C'est la seconde solution qui nous intéresse ici. Comment y parvenir ? Une bonne évaluation de la complexité technique du projet, des compétences et de la solidité financière du prestataire, des moyens mis en oeuvre, une juste détermination des besoins du client, la collaboration entre les parties et le respect de leurs obligations réciproques sont autant de facteurs de réussite.

Envisager la portée de ces obligations est fondamental pour le juriste puisque cela va lui permettre de rédiger le contrat dans le respect du droit applicable. C'est à dire qu'à travers le contrat il va apporter davantage de sécurité juridique au déroulement du projet.
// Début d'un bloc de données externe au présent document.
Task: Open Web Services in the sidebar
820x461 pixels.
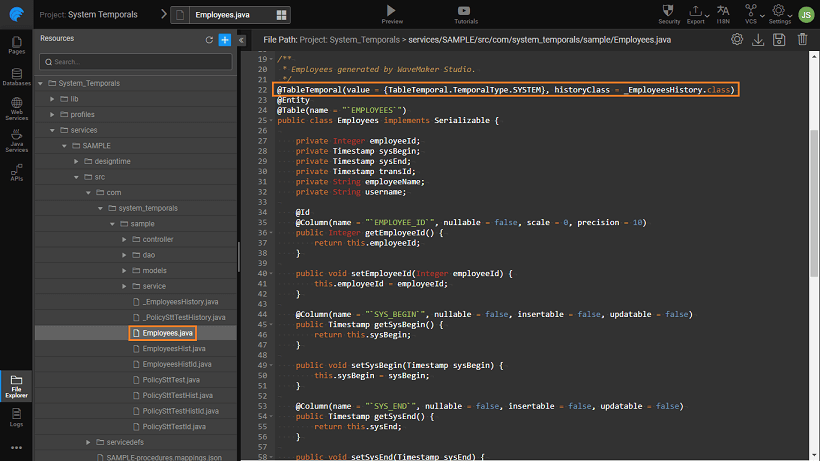Action: [16, 108]
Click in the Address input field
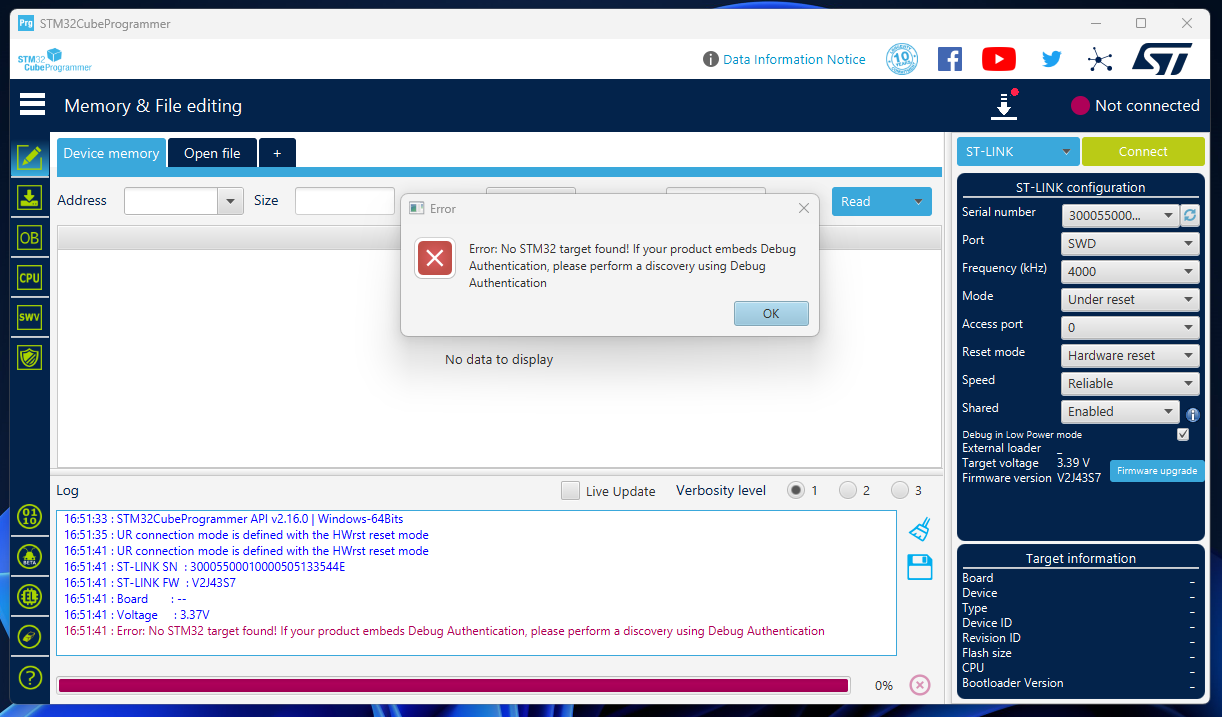 [172, 200]
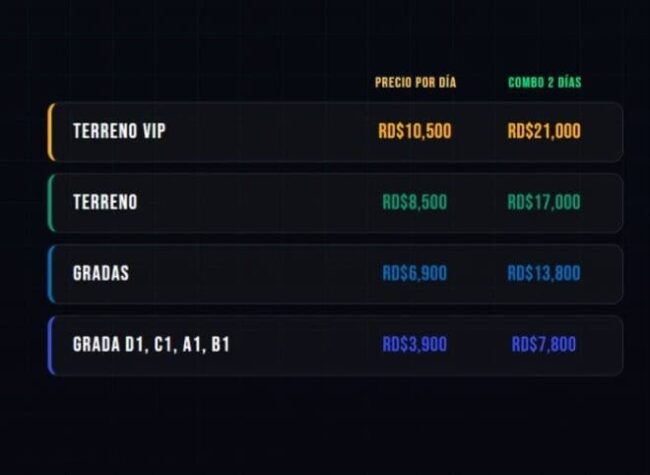Viewport: 650px width, 475px height.
Task: Click the Combo 2 días column header
Action: pyautogui.click(x=545, y=82)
Or, pour mener à bien le projet, il faut une méthode adéquate. Pour cela on a transposé à l'informatique des méthodologies de gestion utilisées jusqu'alors dans d'autres secteurs tels que le bâtiment, l'automobile voire les programmes d'équipements militaires et spatiaux2. Nous verrons qu'il existe cependant des différences fondamentales entre ces disciplines et le développement d'applications. Les méthodes agiles résultent notamment de la prise en compte de ces différences, mais aussi des difficultés et des échecs vécus dans les projets logiciels.
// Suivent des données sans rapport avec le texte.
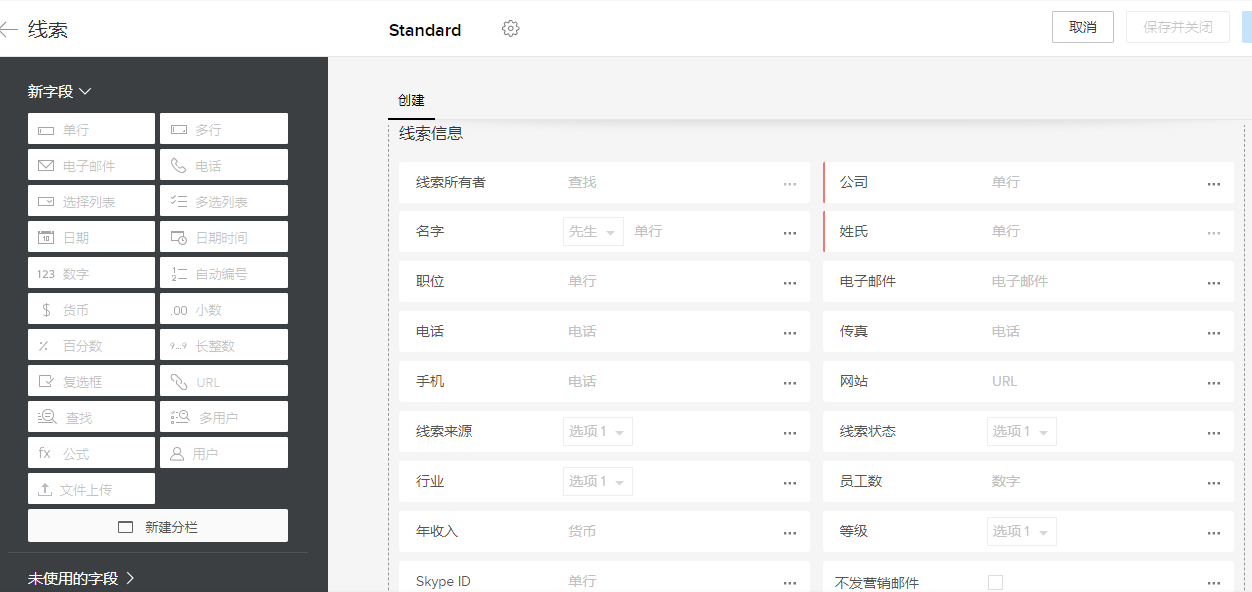Open options menu for the 公司 field

point(1213,183)
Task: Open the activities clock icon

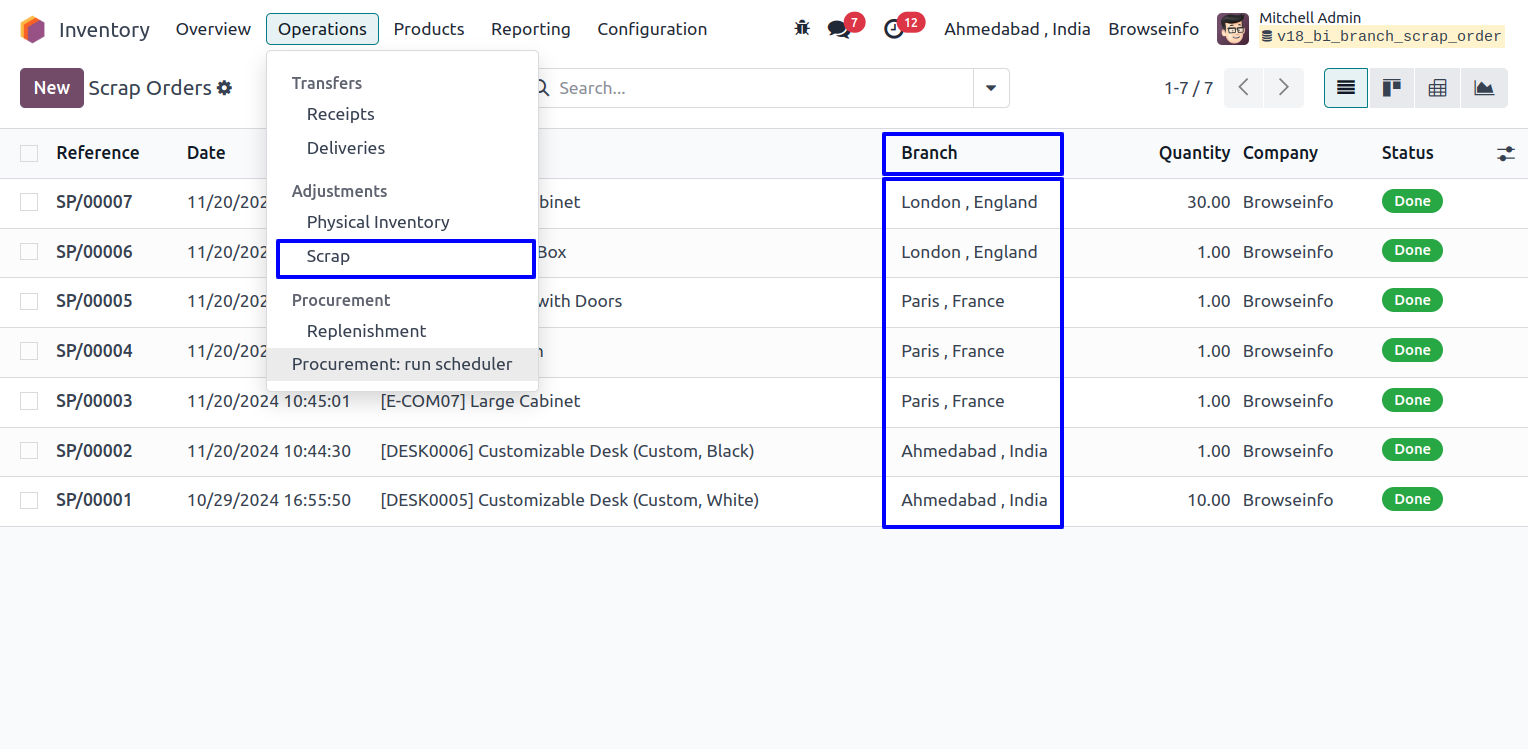Action: pyautogui.click(x=894, y=29)
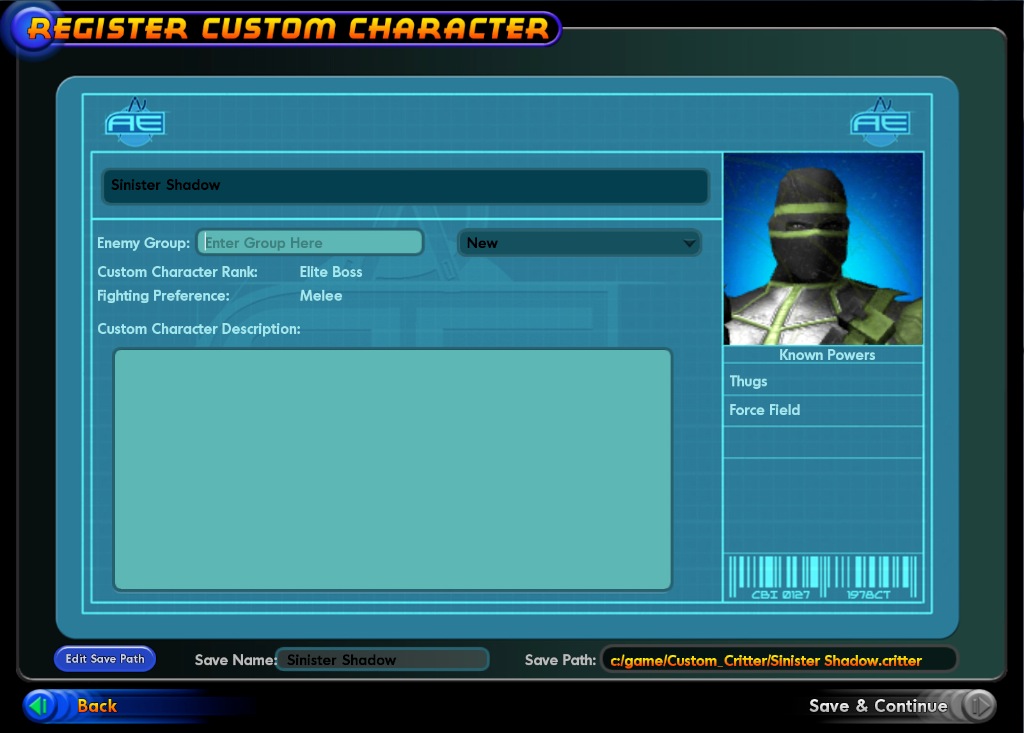Click the green Back arrow icon
Screen dimensions: 1024x733
click(x=40, y=706)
En effet les méthodes traditionnelles consacrent une division du travail verticale (séparation entre conception et construction) et horizontale (parcellisation des tâches), en vue d'accroître la productivité et de rendre les ressources humaines facilement remplaçables. Cette division systémique s'accompagne de méthodes de management bureaucratiques et prédictives. Appliquées à l'informatique elles conduisent à ce qu'une part trop importante du travail soit gaspillée à suivre la méthodologie, les projets sont ainsi ralentis et le changement est redouté.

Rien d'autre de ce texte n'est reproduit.